Même avant la guerre, Gaza était confrontée à des problèmes de gestion des déchets, produisant un volume stupéfiant de 1 700 tonnes de déchets par jour pour seulement deux décharges principales. Par exemple, avant la guerre, 3,9 millions de tonnes de déchets étaient éliminées dans la principale décharge de Johr Edeek, dans le nord du pays, et les déchets empilés avaient une hauteur de 20 à 35 mètres au-dessus du sol. Cette décharge fonctionne au-delà de ses capacités depuis des années et les ordures y sont brûlées fréquemment faute de ressources, ce qui soulève de plus en plus d’inquiétudes quant aux effets environnementaux, sanitaires et sociaux néfastes de cette pratique.
Dans la bande de Gaza en général, le nombre de véhicules de collecte de déchets solides est passé de 112 à 73 entre 2017 et 2022 ; ces véhicules étaient en majorité vétustes et d’une qualité et d’une quantité insuffisantes pour répondre aux besoins, un véhicule desservant 21 000 habitants et un éboueur desservant 3 343 habitants.
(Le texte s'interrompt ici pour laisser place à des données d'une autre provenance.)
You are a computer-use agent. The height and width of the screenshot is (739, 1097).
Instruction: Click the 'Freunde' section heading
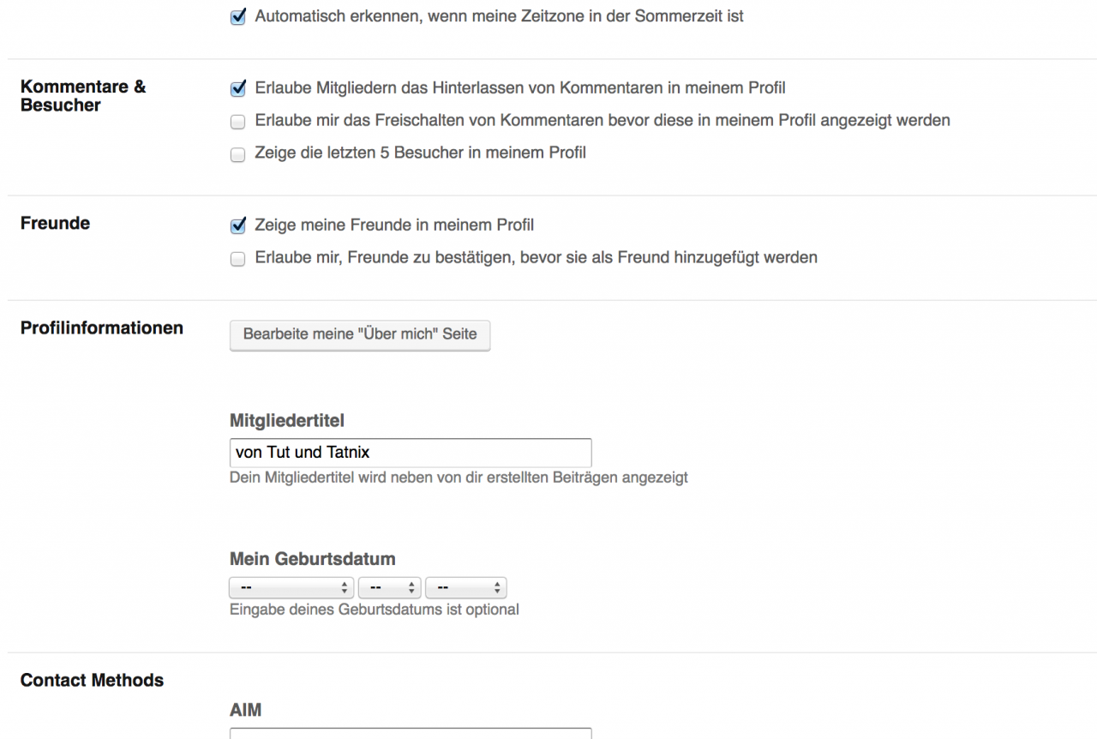[x=55, y=224]
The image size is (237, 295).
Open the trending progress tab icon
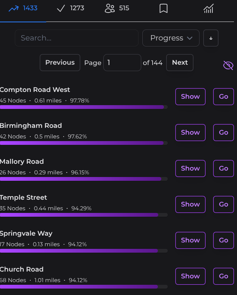click(14, 8)
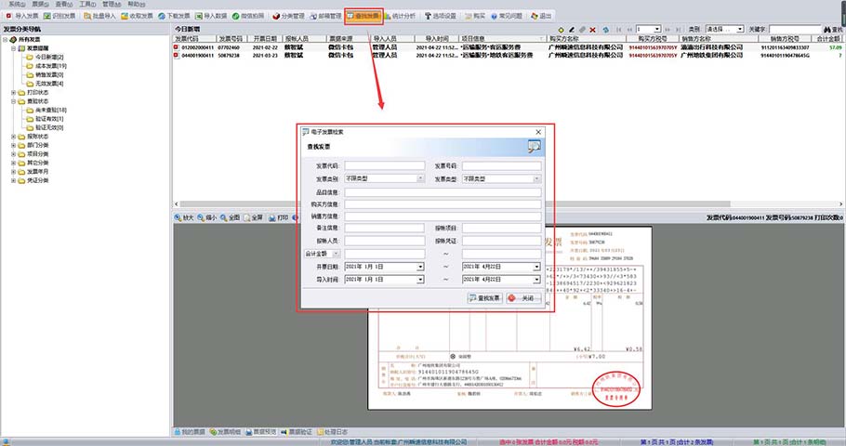Screen dimensions: 846x446
Task: Collapse the 查验状态 tree node
Action: [13, 100]
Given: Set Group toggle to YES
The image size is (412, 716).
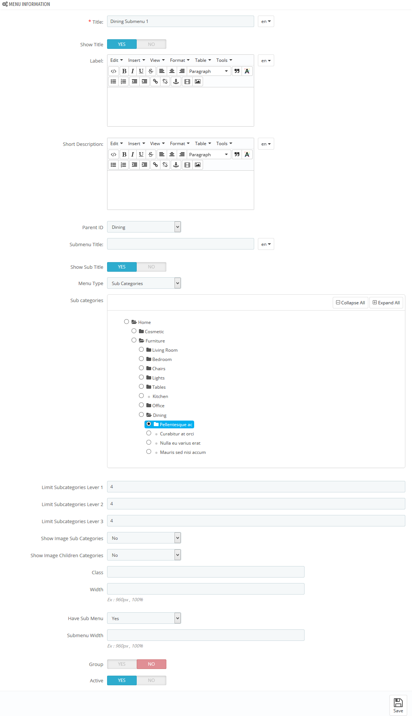Looking at the screenshot, I should pyautogui.click(x=122, y=664).
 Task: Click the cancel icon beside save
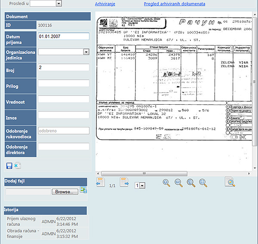tap(18, 166)
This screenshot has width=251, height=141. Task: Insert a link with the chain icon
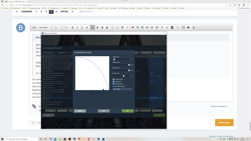tap(133, 28)
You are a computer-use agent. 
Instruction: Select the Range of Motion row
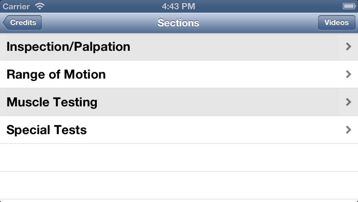point(179,74)
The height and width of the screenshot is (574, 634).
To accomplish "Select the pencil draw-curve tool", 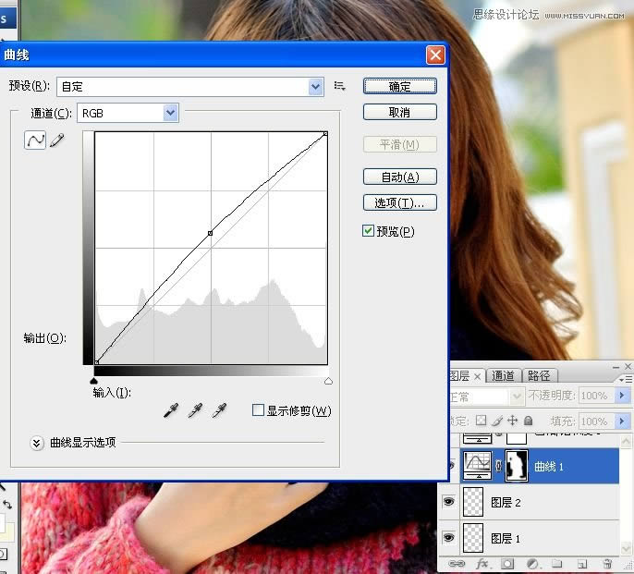I will (x=56, y=140).
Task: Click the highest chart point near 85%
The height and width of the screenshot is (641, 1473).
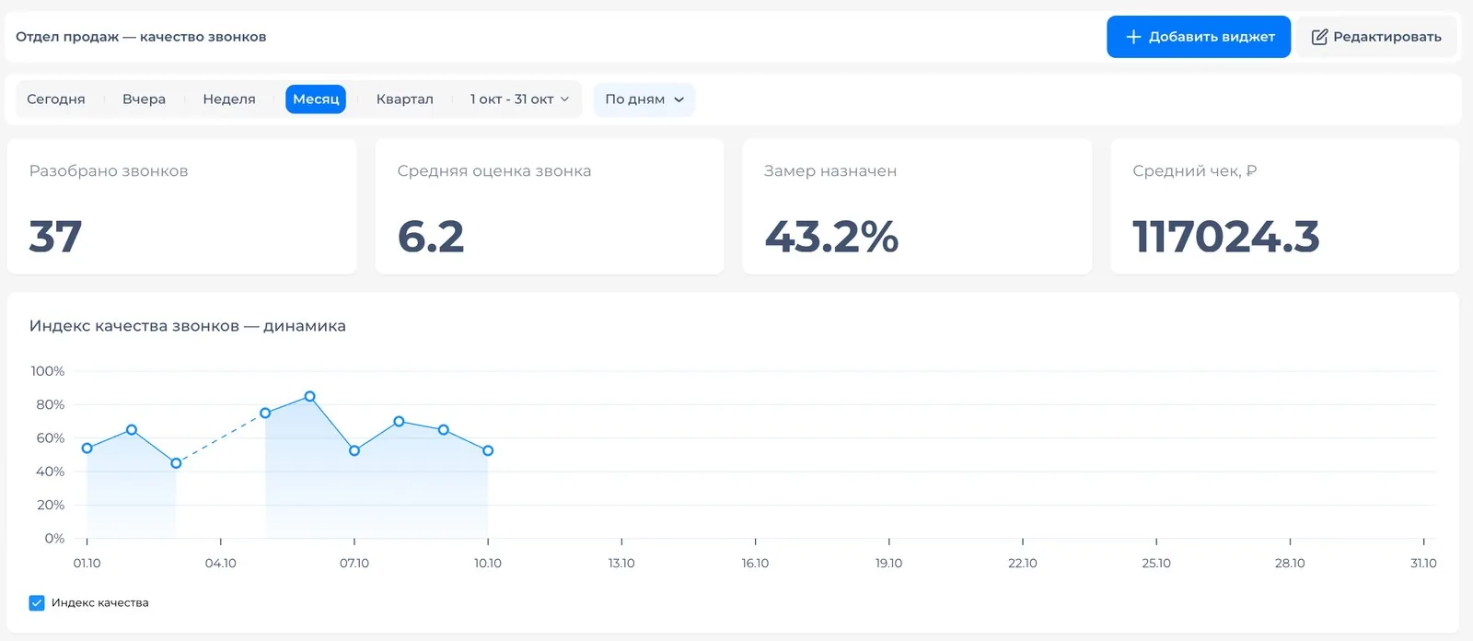Action: [x=310, y=397]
La guerre a causé davantage de dégâts, paralysé l’infrastructure vitale de la collecte de déchets et exacerbé une situation déjà désastreuse. Les véhicules de collecte de déchets, les installations et les centres de traitement des déchets médicaux ayant été détruits, les municipalités doivent se démener face à l’escalade de la crise.